#### [WORK ORDER]
For the entries that follow, retype exactly the lines from the one containing "The width and" to the one containing "the SP500,M15 chart", inclusive, and only those. Images stay out of the copy.

#### [WORKING DATA]

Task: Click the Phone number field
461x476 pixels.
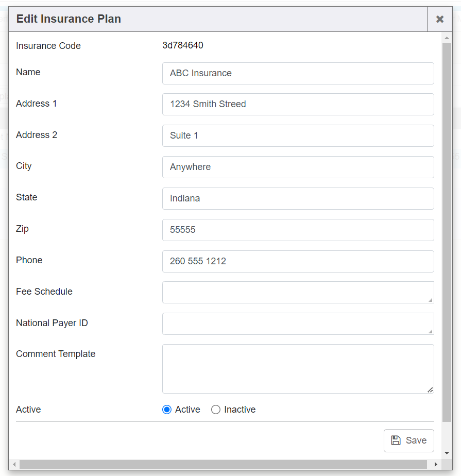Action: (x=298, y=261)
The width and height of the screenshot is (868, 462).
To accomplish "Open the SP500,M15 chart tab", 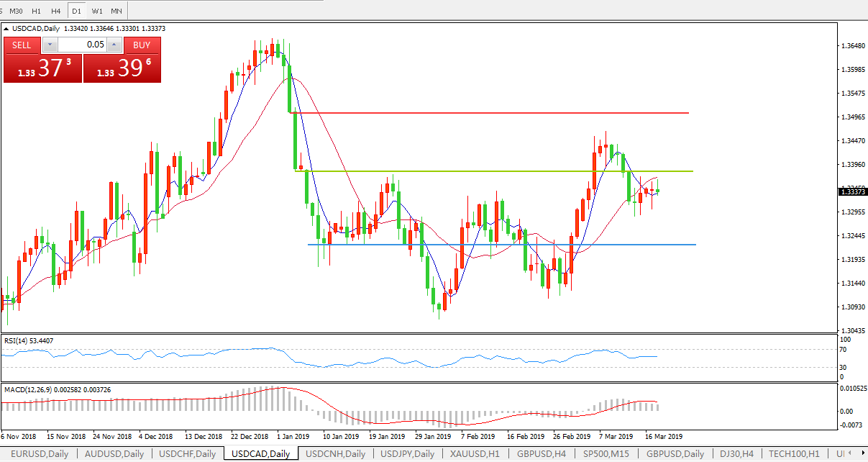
* * *
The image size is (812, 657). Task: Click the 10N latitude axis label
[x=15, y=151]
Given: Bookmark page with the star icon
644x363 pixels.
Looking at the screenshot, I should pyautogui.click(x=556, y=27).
---
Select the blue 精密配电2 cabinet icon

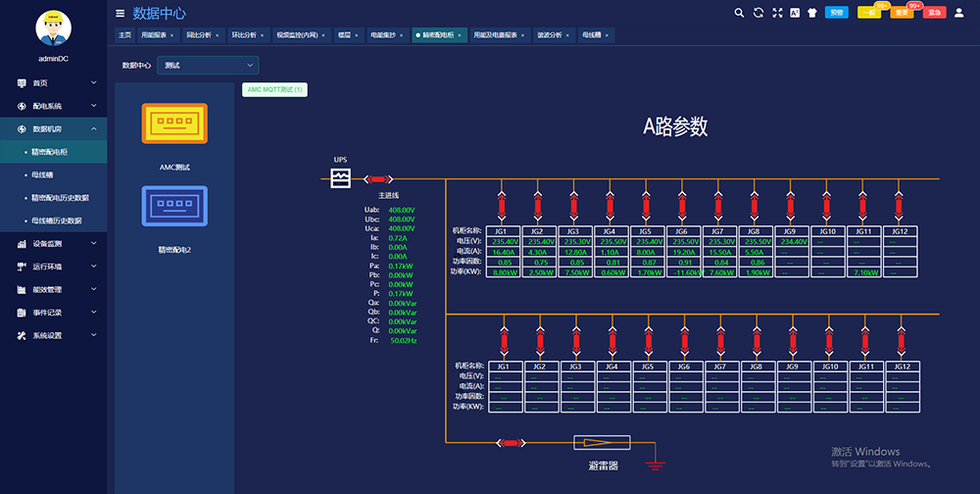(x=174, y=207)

#### [ANSWER SPACE]
The width and height of the screenshot is (868, 462).
To accomplish "Open the SP500,M15 chart tab", 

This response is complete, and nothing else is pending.